■ **Exercise brief**:
Rewrite the tuberculosis text between "Several other genes" and "and MTBC bacteria.", inclusive, with "primers" changed to "probes".

Text shown section start

Abstract
Tuberculosis remains one of the main causes of death worldwide. The long and cumbersome process of culturing Mycobacterium tuberculosis complex (MTBC) bacteria has encouraged the development of specific molecular tools for detecting the pathogen. Most of these tools aim to become novel tuberculosis diagnostics, and big efforts and resources are invested in their development, looking for the endorsement of the main public health agencies. Surprisingly, no study had been conducted where the vast amount of genomic data available is used to identify the best MTBC diagnostic markers. In this work, we use large-scale comparative genomics to provide a catalog of 30 characterized loci that are unique to the MTBC. Some of these genes could be targeted to assess the physiological status of the bacilli. Remarkably, none of the conventional MTBC markers is in our catalog. In addition, we develop a qPCR assay to accurately quantify MTBC DNA in clinical samples.
Background
Tuberculosis (TB) is the most lethal infectious disease caused by a single agent, namely bacteria belonging to the Mycobacterium tuberculosis complex (MTBC)[1]. Whereas isolating the bacteria from clinical specimens is a time-consuming process that delays both clinical diagnosis and research workflows, rapid molecular tests have the potential to identify the pathogen DNA in a few hours [2,3]. This is the main reason why the development of new molecular tools for TB diagnosis is an active area of research, with many companies involved, looking for the endorsement of the World Health Organization (WHO) [4]. The most successful example has been the Xpert MTB/RIF test [5], which was endorsed by the WHO back in 2010 for TB diagnosis, and recommended as the first-line diagnostic in 2017[6]. Achieving a high sensitivity and specificity is pivotal for the development and improvement of molecular tests to ensure an accurate diagnosis. To this end, most tests incorporate specific markers for the detection of MTBC bacteria. For instance, the new Xpert MTB/RIF Ultra assay, previously targeting the rpoB gene alone, has now incorporated the insertion sequences IS6110 and IS1081[7]. The insertion sequence IS6110 has been extensively used as a MTBC-specific marker since first described in 1990[8]. In addition, the IS6110 can be present in high copy numbers in some MTBC strains (from 0 to 27 copies)[9], causing the nucleic acid amplification tests (NAAT) targeting this sequence to achieve higher sensitivities for strains carrying several copies. However, the specificity of the IS6110 has been questioned since two decades ago[10–15] what, along with the fact that some strains lack this insertion sequence, can lead to an incorrect diagnosis[16,17].
Several other genes have been used as markers for the accurate identification of MTBC bacteria[18–21]. However, the accuracy of NAATs based on these markers rely on the specificity of the primers, since most of the targeted loci are claimed to be MTBC-specific, yet they were evaluated with limited genomic information on the diversity of NTM and MTBC bacteria.

Text shown section end
Given information section start

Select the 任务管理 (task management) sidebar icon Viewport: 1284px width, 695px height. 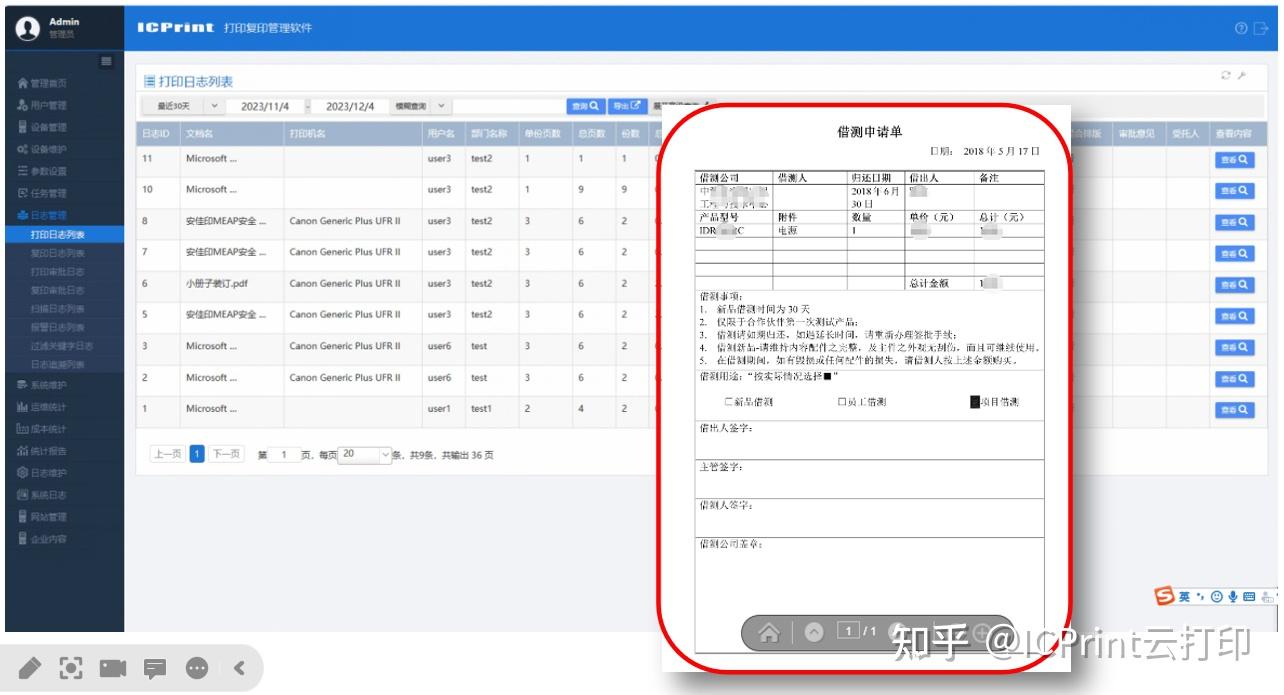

Given information section end

■ **Response to the task**:
Several other genes have been used as markers for the accurate identification of MTBC bacteria[18–21]. However, the accuracy of NAATs based on these markers rely on the specificity of the probes, since most of the targeted loci are claimed to be MTBC-specific, yet they were evaluated with limited genomic information on the diversity of NTM and MTBC bacteria.